__Your objective__.
Reproduce word for word the lines between the one containing "You are a computer-use" and the end of the entries below, both inclusive; leave out pictures.

__Available data__.
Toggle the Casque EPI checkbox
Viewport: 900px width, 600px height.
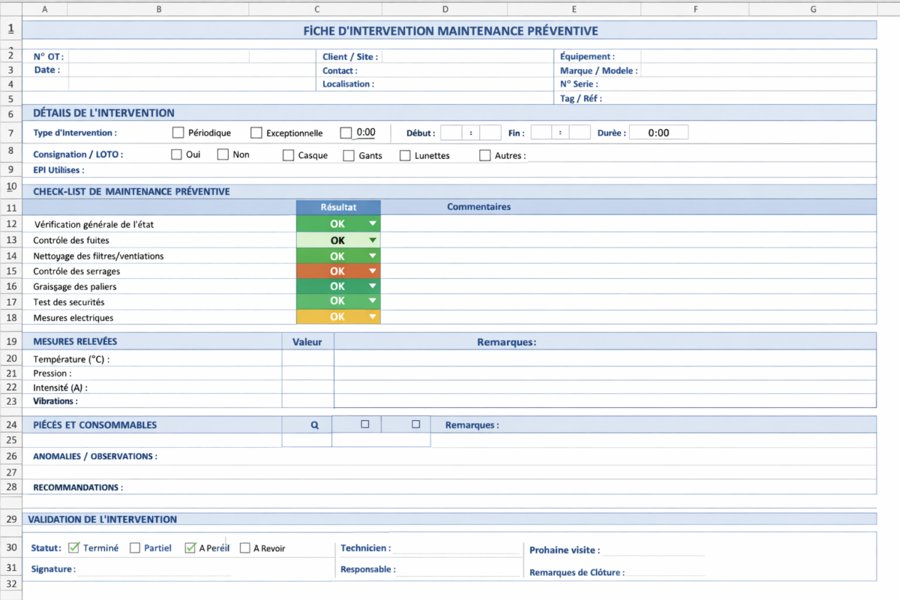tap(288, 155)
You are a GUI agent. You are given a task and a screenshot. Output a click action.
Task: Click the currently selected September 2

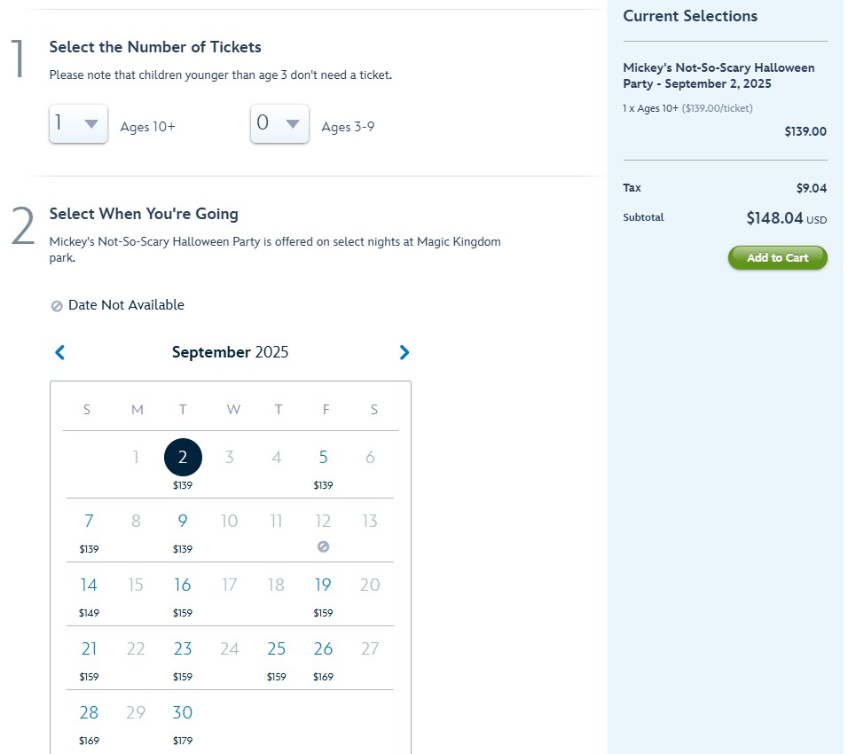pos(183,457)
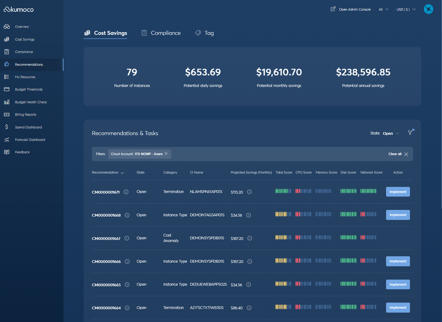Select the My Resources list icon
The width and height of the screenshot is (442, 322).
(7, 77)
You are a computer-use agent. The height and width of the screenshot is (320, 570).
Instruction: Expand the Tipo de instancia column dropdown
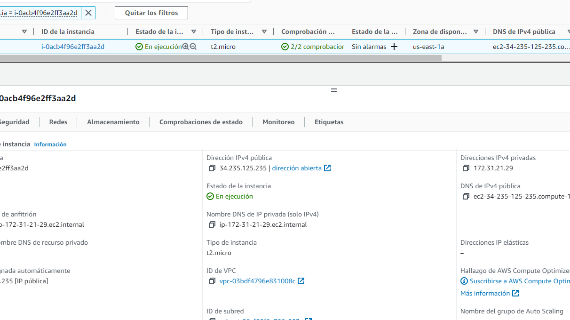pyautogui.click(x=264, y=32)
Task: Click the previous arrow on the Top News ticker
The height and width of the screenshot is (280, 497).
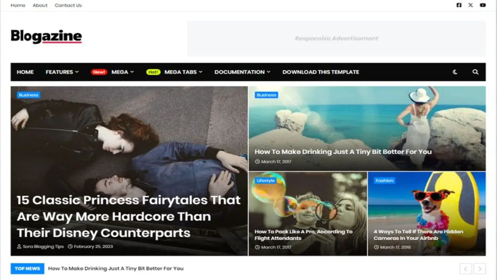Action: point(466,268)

__Written answer__.
You are a computer-use agent. The height and width of the screenshot is (320, 570).
Instruction: Expand the Tipo de instancia column dropdown
pyautogui.click(x=264, y=32)
Task: Click the previous arrow on the Top News ticker
The height and width of the screenshot is (280, 497).
Action: point(466,268)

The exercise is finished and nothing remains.